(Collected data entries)
-------------------------

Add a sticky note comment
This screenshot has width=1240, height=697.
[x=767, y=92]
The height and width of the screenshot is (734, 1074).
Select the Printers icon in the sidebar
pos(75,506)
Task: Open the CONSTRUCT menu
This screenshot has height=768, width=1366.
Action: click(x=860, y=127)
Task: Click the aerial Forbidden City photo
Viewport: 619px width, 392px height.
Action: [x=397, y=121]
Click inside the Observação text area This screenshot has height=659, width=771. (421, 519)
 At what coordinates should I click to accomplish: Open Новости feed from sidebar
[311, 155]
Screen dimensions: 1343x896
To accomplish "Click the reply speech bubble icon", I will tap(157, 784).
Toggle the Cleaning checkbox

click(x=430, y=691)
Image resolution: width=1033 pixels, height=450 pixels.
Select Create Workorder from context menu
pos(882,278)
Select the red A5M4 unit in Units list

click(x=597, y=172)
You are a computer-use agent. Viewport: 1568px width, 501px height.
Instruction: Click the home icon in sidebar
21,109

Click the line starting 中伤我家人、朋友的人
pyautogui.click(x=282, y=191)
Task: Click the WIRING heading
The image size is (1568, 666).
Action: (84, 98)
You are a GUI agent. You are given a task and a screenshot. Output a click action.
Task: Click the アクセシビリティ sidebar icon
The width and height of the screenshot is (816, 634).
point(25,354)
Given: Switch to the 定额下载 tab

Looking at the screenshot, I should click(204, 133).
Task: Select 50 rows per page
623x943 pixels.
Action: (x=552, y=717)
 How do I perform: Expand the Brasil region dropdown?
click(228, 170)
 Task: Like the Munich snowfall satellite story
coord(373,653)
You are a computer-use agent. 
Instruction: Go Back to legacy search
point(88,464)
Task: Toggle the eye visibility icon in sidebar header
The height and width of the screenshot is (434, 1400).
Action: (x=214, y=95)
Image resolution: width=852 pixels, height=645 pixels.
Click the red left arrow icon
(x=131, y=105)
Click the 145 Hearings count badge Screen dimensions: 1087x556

-------------------------

**Directions:**
Please transcribe the records exactly from their first line through the line holding "Click inside the", and leave out all others.

**Output:**
Add a sticky note comment
This screenshot has width=1240, height=697.
[x=767, y=92]
The height and width of the screenshot is (734, 1074).
Select the Printers icon in the sidebar
pos(75,506)
Task: Open the CONSTRUCT menu
This screenshot has height=768, width=1366.
Action: click(x=860, y=127)
Task: Click the aerial Forbidden City photo
Viewport: 619px width, 392px height.
Action: [x=397, y=121]
Click inside the Observação text area This screenshot has height=659, width=771. (421, 519)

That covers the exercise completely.